Qu’est-ce qui a provoqué le retrait de ces Etats africains ?

Ces Etats accordent plus d’importance à leur souveraineté qu’aux droits humains. Pour la Côte d’Ivoire, le gouvernement avance que ce n’est pas une décision politique, mais avant tout un droit. Il reproche aussi à la Cour Africaine de « porter atteinte à la souveraineté de l’État » ou encore d’instaurer « une véritable insécurité juridique ».

Dans le cas du Bénin, la Cour Africaine demande la suspension des élections communales prévues le 17 mai 2020 à la suite de la plainte de l’opposant Sébastien Ajavon sur l’impossibilité de son parti de présenter des candidats.

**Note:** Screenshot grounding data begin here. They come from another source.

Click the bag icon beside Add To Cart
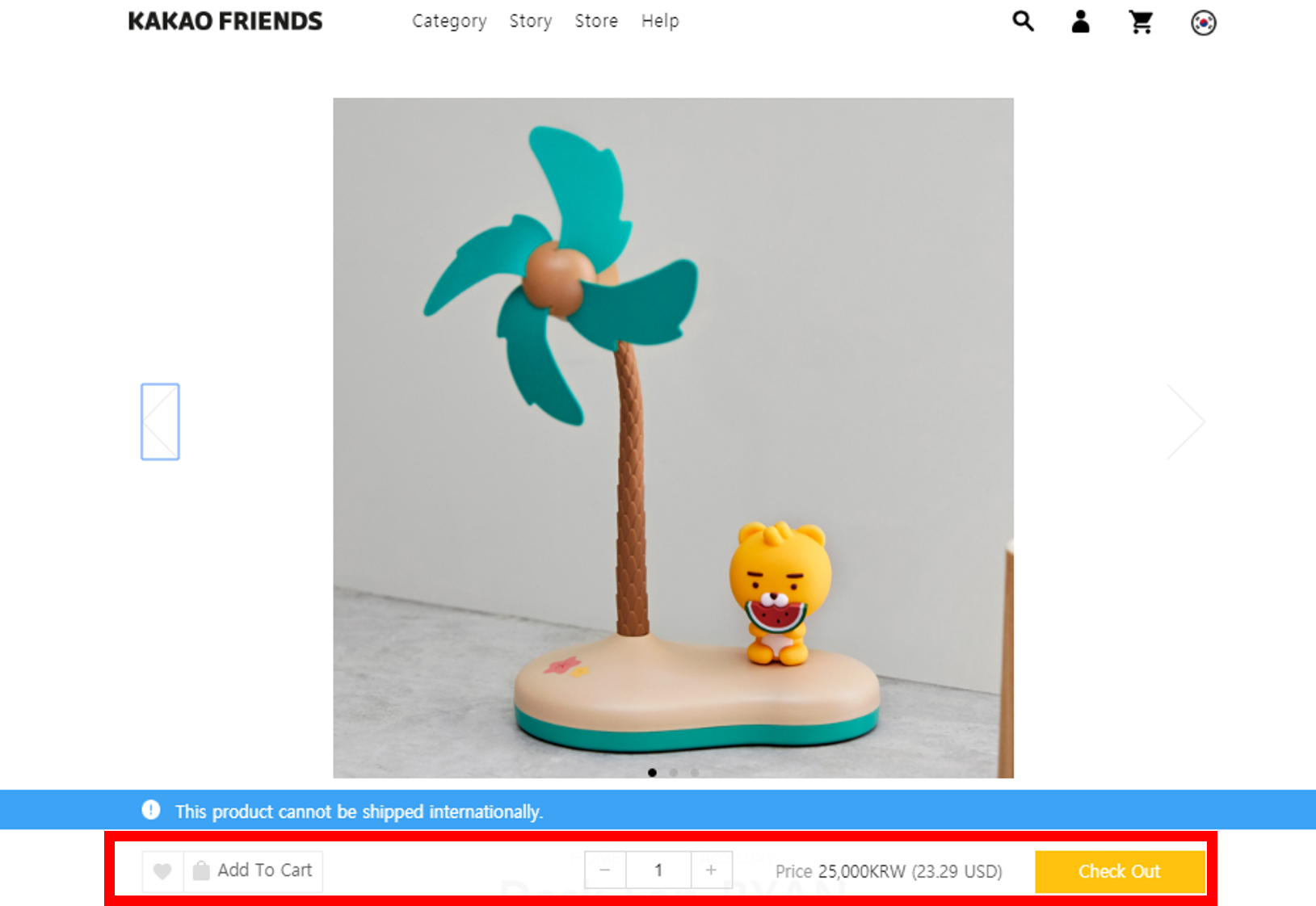The height and width of the screenshot is (906, 1316). pyautogui.click(x=201, y=870)

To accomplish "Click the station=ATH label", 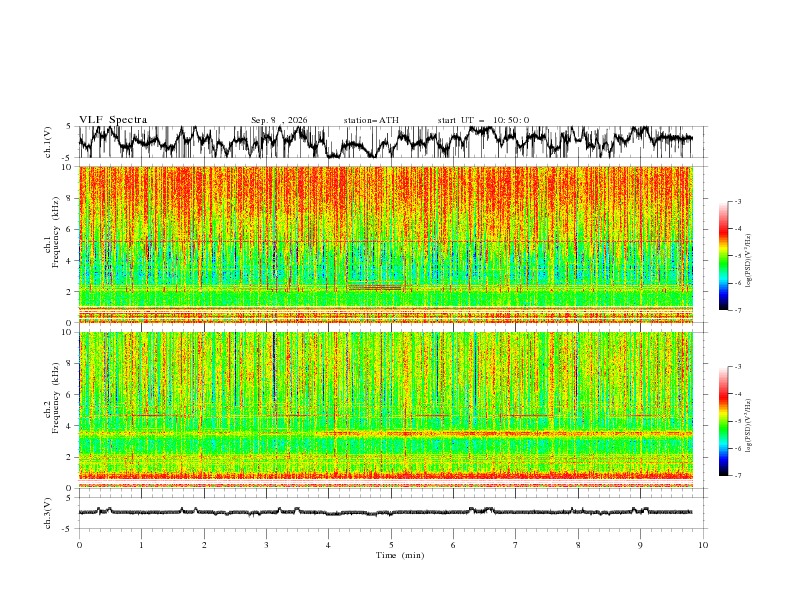I will coord(371,120).
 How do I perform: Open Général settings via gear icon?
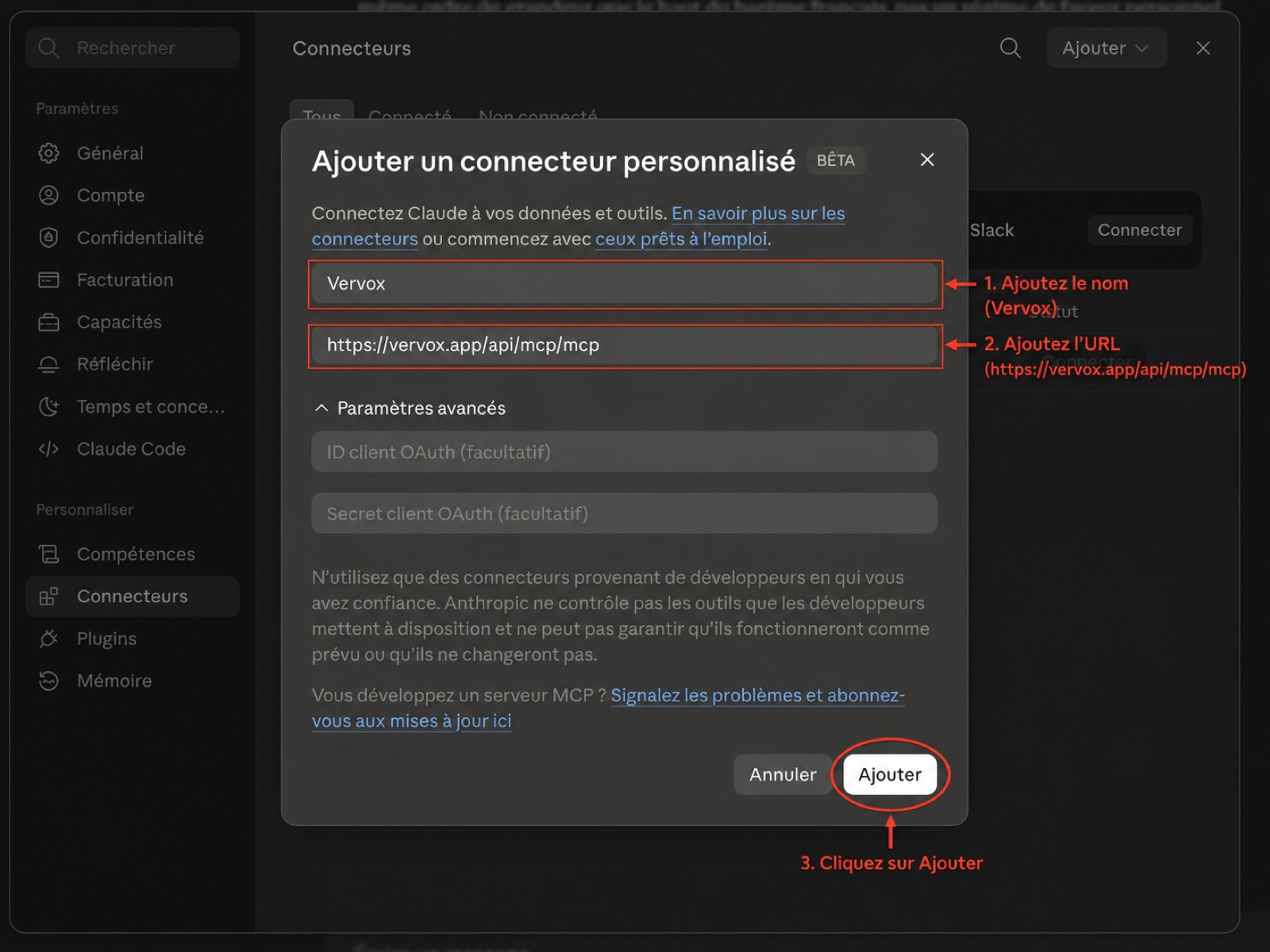coord(48,153)
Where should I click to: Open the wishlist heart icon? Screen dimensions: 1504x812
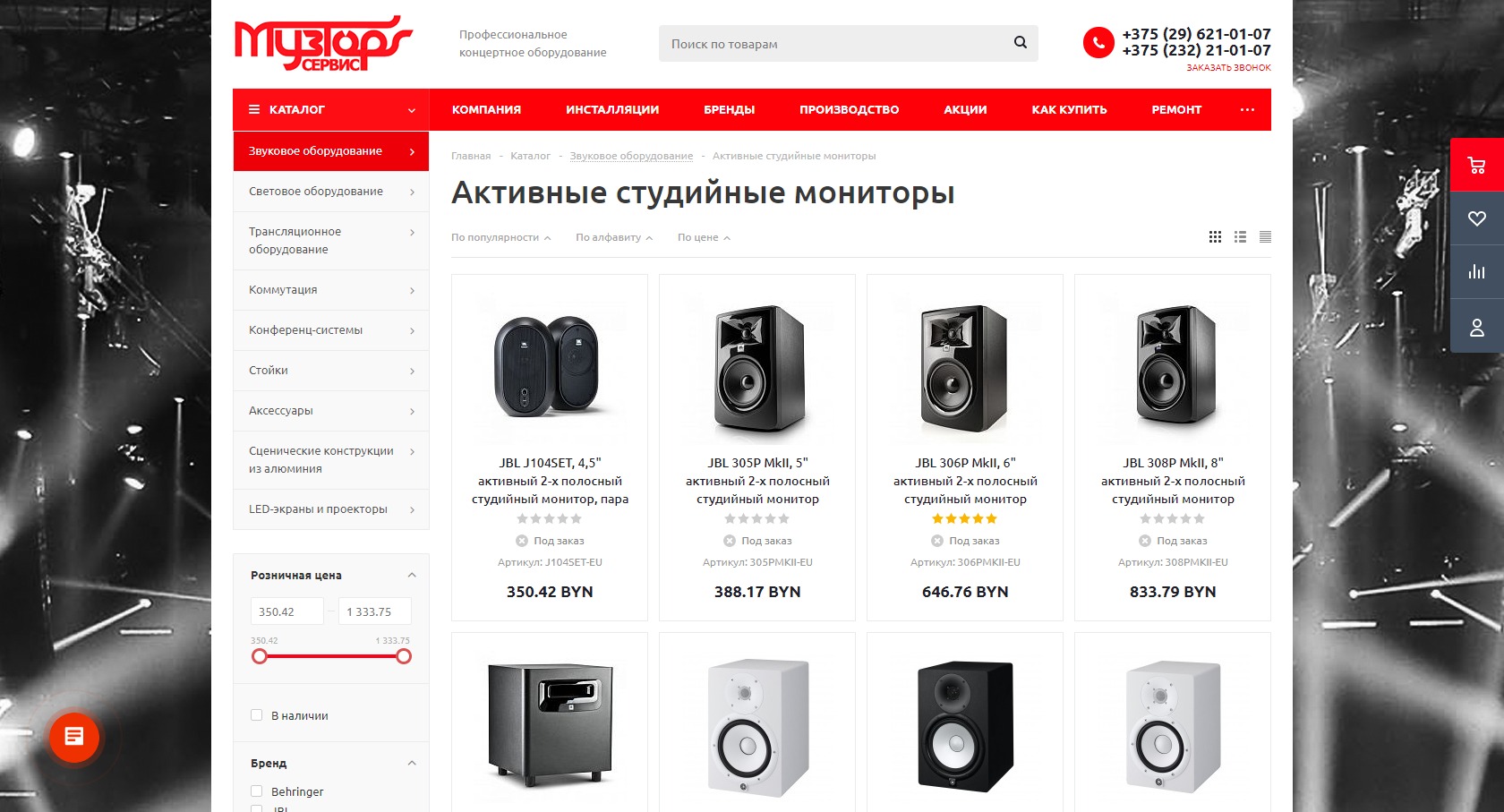(1477, 218)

Pour le Rwanda, c’est le processus de révision de la Constitution qui a permis au président Kagamé de briguer un 3e mandat qui a été contesté devant la Cour Africaine.

La Tanzanie, où se trouve le siège de la Cour Africaine, est l’Etat le plus visé par les décisions de la Cour Africaine. Les autorités du pays dénoncent un « tsunami judiciaire ».

Ces différentes motivations montrent que ces Etats retirent leur déclaration de compétence de la Cour Africaine par défiance et en guise de représailles.

La Cour Africaine risque-t-elle de perdre de sa crédibilité ?

C’est déjà le cas. Des Etats lui reprochent de sortir de son domaine de compétence. Malgré le délai d’un an avant l’entrée en vigueur du retrait, il sera très difficile pour la Cour Africaine de faire respecter ses décisions par le Bénin et la Côte d’Ivoire qui pourraient suivre l’exemple du Rwanda. Même si cela est regrettable et ne grandit pas notre système, ces retraits remettent en cause la capacité de la Cour Africaine dont la crédibilité est engagée.

Faut-il réformer la Cour Africaine des Droits de l’Homme et des Peuples ?

Oui, car il y a une crise. Il faut analyser à froid pour repenser le système africain des droits humains qui contient des incongruités.

Par exemple, la Conférence des chefs d’Etat et de gouvernement africains qui est censée veiller à l’application des décisions de la Cour Africaine comprend tous les pays membres de l’Union africaine, y compris ceux qui ne la reconnaissent pas. La prise de sanctions est dévolue aux Etats qui sont pourtant les auteurs de violations.

Tout Etat membre de l’Union africaine devrait reconnaître la Cour Africaine et le Protocole de Ouagadougou l’instituant.

Puisque l’individu est au centre des droits humains, il faut faciliter la saisine de la Cour africaine et retirer sa clause facultative. Pour moi, un débat sur le rôle de la Cour Africaine doit intervenir assez rapidement entre la Cour, l’Union africaine, les Etats et les sociétés civiles africaines.